The researcher, who graduated from Stanford, California, and is responsible for a genome lab in Shenzhen, said he used the Crispr-Cas9 technique called "genetic scissors" to remove and replace unwanted parts of the genome. failed on a computer.
The babies, called "Lula" and "Nana", were born by in vitro fertilization of a modified embryo before being implanted in the mother's womb.
"Soon after injecting her husband's sperm into the egg, an embryologist injected a Crispr-Cas9 protein in charge of modifying a gene to protect the girls from future HIV infection," explained He Jiankui.
Modifying a DNA genetically can serve to prevent disease, but this practice is problematic because genetic modifications will be inherited by the new generations.
The MIT Technology Review recalled that "technology has an ethical responsibility."
The announcement of this medical experiment came on the eve of the commencement of a conference of world-class genomics experts in Hong Kong, during which the Chinese researcher must present his results in detail.
However, after the criticism received, his intervention in this genetics congress is not guaranteed.
This self-proclaimed medical experiment has not been independently verified. The Chinese team did not publish their findings in a scientific journal.
A "very problematic" experiment
After the announcement, several Chinese scientists and institutions criticized this experiment.
The university where he works reports that he stopped receiving his salary since February and considered that fertilization with modified genes represented "a violation of the ethical standards of the academy and its standards."
"This research was conducted outside the university's structure," the University of Southern Science and Technology said in a statement Monday.
A hundred Chinese scientists also published a joint statement criticizing the experiment and calling for changes in legislation on IVF.
In addition, international researchers have criticized the announcement through a video on YouTube.
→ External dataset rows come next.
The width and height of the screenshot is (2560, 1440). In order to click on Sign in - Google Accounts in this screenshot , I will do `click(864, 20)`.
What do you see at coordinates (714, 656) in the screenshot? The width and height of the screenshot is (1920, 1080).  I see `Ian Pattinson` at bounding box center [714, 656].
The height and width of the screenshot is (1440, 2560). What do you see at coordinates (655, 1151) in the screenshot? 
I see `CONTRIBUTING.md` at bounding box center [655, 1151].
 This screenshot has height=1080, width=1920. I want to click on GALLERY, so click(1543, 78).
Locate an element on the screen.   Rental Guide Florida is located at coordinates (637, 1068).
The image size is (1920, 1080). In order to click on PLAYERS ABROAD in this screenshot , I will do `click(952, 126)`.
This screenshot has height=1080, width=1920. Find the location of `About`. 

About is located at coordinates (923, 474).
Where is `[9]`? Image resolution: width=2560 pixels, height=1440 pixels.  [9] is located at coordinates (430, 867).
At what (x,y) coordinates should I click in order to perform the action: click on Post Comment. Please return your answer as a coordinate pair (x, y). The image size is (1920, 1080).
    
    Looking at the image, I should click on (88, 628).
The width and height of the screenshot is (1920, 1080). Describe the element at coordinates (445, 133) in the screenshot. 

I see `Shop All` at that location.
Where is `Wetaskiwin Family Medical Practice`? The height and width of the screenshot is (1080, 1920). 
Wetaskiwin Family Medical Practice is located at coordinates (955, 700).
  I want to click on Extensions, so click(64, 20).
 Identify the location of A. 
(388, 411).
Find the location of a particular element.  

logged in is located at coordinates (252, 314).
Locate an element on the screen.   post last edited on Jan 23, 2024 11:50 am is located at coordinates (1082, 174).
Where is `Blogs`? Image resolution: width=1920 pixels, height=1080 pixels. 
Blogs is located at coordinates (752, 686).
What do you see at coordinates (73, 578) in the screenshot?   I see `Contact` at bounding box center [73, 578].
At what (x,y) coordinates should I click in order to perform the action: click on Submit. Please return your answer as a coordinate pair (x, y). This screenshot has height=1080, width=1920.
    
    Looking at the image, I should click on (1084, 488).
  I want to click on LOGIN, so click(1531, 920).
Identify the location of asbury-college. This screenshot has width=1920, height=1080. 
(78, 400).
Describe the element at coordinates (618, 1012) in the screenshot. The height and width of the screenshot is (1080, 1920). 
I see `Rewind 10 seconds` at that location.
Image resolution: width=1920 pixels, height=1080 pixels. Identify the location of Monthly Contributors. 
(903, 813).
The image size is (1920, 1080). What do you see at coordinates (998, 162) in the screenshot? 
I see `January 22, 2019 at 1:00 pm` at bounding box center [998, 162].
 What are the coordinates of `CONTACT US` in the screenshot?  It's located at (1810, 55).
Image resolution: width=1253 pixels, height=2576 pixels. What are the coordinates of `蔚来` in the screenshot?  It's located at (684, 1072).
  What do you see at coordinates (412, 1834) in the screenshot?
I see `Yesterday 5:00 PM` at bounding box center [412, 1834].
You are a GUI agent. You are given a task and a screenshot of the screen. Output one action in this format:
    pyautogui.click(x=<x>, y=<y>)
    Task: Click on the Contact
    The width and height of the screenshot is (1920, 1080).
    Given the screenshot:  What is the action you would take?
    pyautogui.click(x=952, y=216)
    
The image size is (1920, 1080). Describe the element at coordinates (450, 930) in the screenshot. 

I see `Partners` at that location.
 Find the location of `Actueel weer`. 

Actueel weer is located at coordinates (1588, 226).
"Announcing these results in a video on YouTube is a very problematic scientific practice," said Nicholas Evans, a professor of philosophy at the University of Massachusetts Lowell in the United States, who works on bioethical issues.
"This shies away from the control processes on which many scientific advances lie, such as peer review," he added, questioned by AFP.
Whether or not it is announced, the issue raises "serious ethical issues," says Sarah Chan of the University of Edinburgh, quoted by the Science Media Center.
"Making such allegations, apparently to deliberately seek maximum controversy … is irresponsible," he added.
He Jiankui did not immediately answer questions from AFP.